Still trying to figure out the pricing here, which is clear as mud. As I’m reading the FAQ (seems like the wrong place compared to the API docs), each sentence would cost me… >$0.05 to classify? Can that possibly be right?

Number of tokens in all of your documents
+ (Number of documents + 1) * 14
+ (Number of documents + 1) * Number of tokens in your query

So as I’m reading this, if I go with my scenario of 5 topics with n=200 examples each (1000 total), and since scientific abstracts are fairly jargon and notation intense assume something like 30 BPEs, and using ada’s $0.0008/1000-BPEs, that would translate to

ndocs <- 1000; avgTokensPerDoc <- 30; 
(((ndocs*avgTokensPerDoc) + 
 (ndocs + 1) * 14 + (ndocs + 1) * 30) / 1000)
 * 0.0008
# [1] 0.0592352

(I’m going to ignore the cost of the additional regular completion because I can’t figure that out from the FAQ. Come on guys.)

Does this sound about right?

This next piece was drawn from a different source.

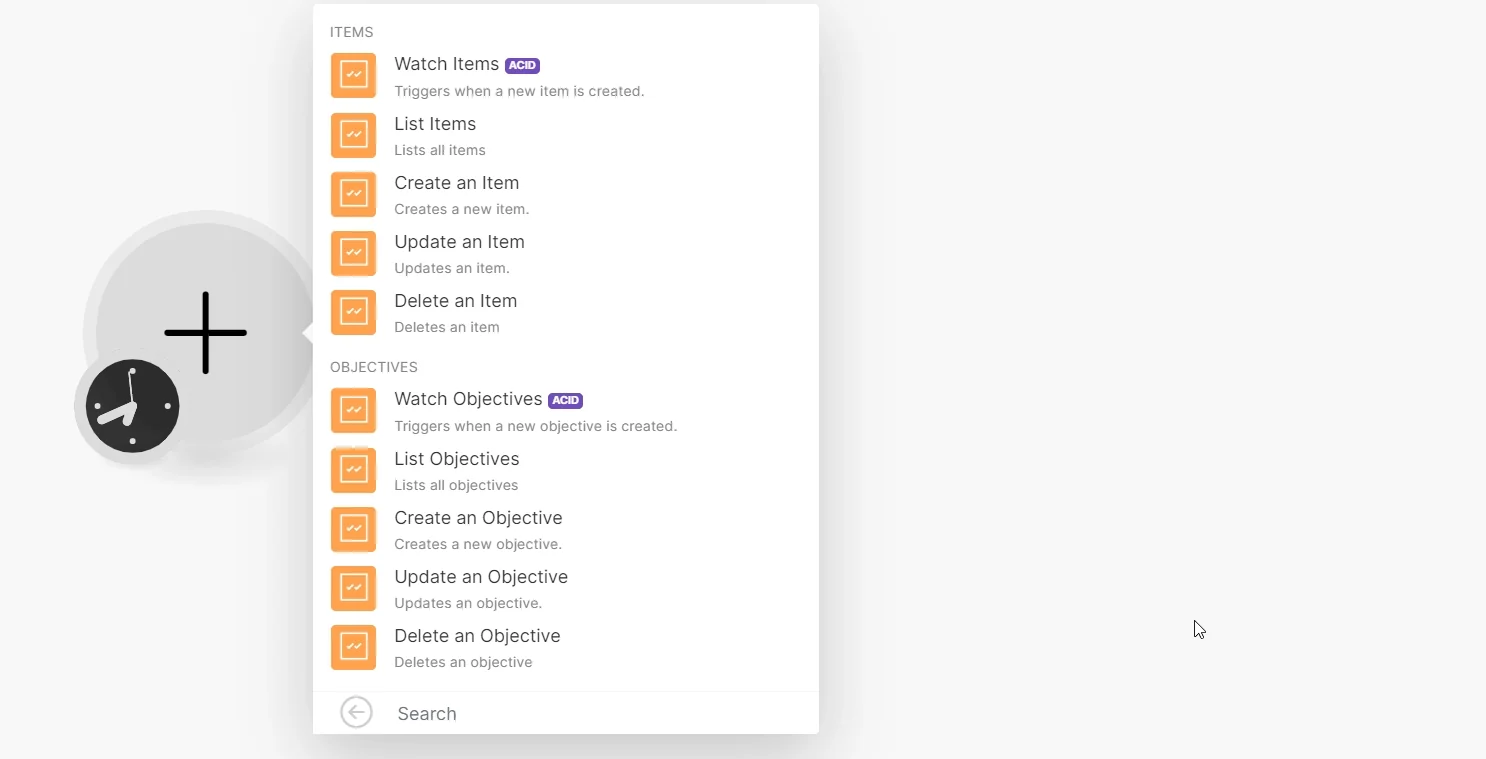Viewport: 1486px width, 759px height.
Task: Click the Watch Objectives module icon
Action: tap(354, 411)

It’s higher than I expected but another user also seemed to get high costs too… At $0.06 a sentence, a single abstract could easily be a buck. I have a current set of ~6.5k and I expect to get at least that many in the future, so that’s a bit steep. (Multiplying a bit would suggest a total cost of $1.9k to parse topics.)

The main cost here seems to come from the ndocs parameter blowing up the total number of tokens passed into Search. Is everyone using this with relatively few classified documents? If I imagine instead only n=5 examples per topic, then it’s much more feasible, coming at more like $50 total:

R> ndocs <- 5*5; avgTokensPerDoc <- 30; perSentenceCost <- (((ndocs*avgTokensPerDoc) + (ndocs + 1) * 14 + (ndocs + 1) * 30) / 1000) * 0.0008; 6500 * 5 * perSentenceCost
[1] 49.244

This is fairly reasonable but a little bit discouraging. Splitting by topic is but one of many transformations I might want to apply: I was looking into it because I thought it would be one of the easiest to get working, but it’s already proving to be a bit daunting. Considering that, I may be better off trying to finetune the complete set of edits as before/after pairs instead of doing multiple phases in a pipeline.